The Good Earth begins with this peasant dude, Wang Lung, living in a hut, getting ready to purchase himself a wife- in much the same fashion as you would purchase other family members- pigs, dogs, cows, waterbuffalo... He heads on down to the local self styled lord and is all, "Give me a wife, yo or I'll bust a cap in yo ass". And the local lord basically goes "Fuck you mother fucker fuckety fuckety fuckety ok here's a wife." But poor little Wang Lung can't have a pretty wife because he prefers his women STD free. So he gets himself this fugly chick who is sure to be clean and surely not hymen-ly-challenged because who else is going to touch her?

Then Wang Lung and his woman (who doesn't actually have a name for half the book) have babies and sow crops for the next three hundred pages. That's basically it. Oh sure, there are some things that happen in between like, they milk a cow or they eat some tofu, but pretty much they're fully obsessed with growing shit. There's also a famine, half the family dies blahblahblah but that all pales into comparison with the fact that "look, there's a crop, oh look, now it's growing". Wang Lung sure loves his crops. His sons? Yeah, crops don't hold the same fascination for them and they run off and spend their time visiting prositutes.

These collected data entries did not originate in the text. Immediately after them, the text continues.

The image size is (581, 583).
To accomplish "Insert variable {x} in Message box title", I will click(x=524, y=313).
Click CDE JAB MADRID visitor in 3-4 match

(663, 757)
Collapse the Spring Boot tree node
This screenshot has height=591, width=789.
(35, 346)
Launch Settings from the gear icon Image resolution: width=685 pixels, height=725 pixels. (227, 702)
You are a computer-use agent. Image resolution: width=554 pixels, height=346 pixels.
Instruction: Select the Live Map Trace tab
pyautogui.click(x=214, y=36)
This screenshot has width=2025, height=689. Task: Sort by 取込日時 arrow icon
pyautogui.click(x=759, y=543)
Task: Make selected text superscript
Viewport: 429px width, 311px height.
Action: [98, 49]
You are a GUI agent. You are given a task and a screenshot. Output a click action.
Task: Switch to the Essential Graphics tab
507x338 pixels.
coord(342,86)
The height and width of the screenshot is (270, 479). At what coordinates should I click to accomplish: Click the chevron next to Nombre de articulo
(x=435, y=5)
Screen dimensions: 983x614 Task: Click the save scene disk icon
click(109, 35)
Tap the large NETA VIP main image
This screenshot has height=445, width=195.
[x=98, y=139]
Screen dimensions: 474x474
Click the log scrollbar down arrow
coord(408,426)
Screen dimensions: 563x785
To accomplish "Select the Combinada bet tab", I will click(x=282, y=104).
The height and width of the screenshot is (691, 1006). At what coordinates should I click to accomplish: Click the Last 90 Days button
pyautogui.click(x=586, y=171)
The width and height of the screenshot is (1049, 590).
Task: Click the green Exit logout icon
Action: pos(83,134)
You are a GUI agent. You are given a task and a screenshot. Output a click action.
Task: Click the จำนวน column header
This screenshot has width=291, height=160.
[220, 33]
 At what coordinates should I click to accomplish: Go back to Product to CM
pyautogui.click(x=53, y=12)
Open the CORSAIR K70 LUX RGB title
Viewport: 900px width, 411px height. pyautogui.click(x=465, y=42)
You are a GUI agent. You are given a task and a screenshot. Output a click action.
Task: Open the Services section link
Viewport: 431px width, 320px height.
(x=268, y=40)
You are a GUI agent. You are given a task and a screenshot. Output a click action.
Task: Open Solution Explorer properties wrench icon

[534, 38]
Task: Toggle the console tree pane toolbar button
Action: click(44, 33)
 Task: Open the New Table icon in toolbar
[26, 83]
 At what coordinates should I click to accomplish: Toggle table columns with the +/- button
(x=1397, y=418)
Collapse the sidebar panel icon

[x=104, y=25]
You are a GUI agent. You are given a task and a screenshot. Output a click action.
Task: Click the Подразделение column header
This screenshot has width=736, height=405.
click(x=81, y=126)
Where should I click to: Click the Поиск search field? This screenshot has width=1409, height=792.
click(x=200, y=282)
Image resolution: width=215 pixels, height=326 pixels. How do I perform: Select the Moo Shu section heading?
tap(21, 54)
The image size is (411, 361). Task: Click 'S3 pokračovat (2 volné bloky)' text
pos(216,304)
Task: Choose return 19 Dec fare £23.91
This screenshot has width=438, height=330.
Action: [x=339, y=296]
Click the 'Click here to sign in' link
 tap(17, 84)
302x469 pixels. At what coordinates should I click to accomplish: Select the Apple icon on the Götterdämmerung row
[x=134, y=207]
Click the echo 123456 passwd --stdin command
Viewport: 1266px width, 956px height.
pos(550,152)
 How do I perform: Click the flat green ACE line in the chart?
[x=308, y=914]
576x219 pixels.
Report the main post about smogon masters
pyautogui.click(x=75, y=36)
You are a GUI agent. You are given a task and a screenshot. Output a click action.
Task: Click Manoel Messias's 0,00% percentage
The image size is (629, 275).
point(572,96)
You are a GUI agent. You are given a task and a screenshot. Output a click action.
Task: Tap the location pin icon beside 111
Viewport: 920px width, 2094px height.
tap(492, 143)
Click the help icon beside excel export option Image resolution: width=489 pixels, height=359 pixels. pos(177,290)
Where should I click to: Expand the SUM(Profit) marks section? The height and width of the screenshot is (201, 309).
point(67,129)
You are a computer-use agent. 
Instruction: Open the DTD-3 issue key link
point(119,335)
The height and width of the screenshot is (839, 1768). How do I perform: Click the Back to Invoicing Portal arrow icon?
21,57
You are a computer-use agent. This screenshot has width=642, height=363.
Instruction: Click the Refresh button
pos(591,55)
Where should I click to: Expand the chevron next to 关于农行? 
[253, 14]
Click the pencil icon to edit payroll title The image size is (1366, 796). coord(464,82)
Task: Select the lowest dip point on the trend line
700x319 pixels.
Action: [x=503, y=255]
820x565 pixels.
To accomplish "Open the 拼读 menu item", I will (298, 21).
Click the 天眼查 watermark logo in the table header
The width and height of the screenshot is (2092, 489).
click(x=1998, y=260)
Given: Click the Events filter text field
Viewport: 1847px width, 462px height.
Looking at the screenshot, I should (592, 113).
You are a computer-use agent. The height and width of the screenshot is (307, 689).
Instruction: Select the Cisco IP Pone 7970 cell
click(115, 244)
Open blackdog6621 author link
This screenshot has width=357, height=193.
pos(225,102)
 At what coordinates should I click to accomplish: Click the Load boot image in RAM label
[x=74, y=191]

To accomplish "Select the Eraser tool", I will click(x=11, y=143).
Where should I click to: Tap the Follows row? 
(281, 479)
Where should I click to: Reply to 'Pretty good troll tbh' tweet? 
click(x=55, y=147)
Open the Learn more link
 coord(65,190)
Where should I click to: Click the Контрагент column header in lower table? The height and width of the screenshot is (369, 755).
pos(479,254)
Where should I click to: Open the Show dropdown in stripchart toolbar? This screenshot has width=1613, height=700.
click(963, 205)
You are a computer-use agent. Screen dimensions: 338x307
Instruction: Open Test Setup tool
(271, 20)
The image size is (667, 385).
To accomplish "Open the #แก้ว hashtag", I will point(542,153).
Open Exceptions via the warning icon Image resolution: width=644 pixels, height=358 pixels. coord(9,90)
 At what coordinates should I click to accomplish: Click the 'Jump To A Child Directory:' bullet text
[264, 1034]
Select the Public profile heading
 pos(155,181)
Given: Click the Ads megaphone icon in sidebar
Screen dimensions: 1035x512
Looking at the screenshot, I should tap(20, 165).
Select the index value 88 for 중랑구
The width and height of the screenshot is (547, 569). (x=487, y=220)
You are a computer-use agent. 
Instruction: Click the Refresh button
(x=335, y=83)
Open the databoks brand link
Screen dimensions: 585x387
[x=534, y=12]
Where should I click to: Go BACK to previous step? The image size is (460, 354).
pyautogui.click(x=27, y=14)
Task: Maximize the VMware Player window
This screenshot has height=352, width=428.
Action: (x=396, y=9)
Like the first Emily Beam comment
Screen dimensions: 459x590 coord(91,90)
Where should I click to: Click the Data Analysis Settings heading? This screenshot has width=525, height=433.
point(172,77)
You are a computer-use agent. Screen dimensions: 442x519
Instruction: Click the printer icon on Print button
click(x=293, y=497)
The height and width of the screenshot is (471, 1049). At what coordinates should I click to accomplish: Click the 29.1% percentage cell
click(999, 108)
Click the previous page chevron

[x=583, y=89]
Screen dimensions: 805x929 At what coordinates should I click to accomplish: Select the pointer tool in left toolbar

Then Wang Lung buys himself another wife, a local prostitute, who then gets fat and refuses to bear him any children. Sigh. The trials of women, eh? He should have given them a good ol' fashioned beating. That would have learned them. Learned them good.


Now for the part where I write from the realms of reality, go:


This book is a thinking person's book (meaning unfortunately Edward the vampire doesn't make an appearance and there's no such thing as a "babysitter" let alone a "club" in peasant-land, China). The symbolism is there, but I'm too lazy to actually work out what the symbolism stands for, so maybe y'all should just read the book and tell me all about it. I'll give you a hint: water, land, crops- they're symbols for something. I'm going to say they're symbols of post modernist oppression in a post-Stalinist era. It's very well written, interesting; both simplistic and highly complex at the same time. There was apparently a touch of controversy upon it's publication in 1931 according to Wikipedia because Pearl S. Buck isn't actually Chinese and so what the hell would she know about Asians? Then there was some other controversy because Pearl S. Buck is a whitey and therefore sneaky and a liar. Or something. Whatever it was, my opinion is that the book is actually pretty darn accurate (from what I can gather, but how inaccurate can a person be when the entire book is basically: Mr and Mrs Peasant live in a hut and grow corn and eat corn") and seeing as she grew up in China (which in itself is interesting considering the period) yeah, I think she'd have an idea.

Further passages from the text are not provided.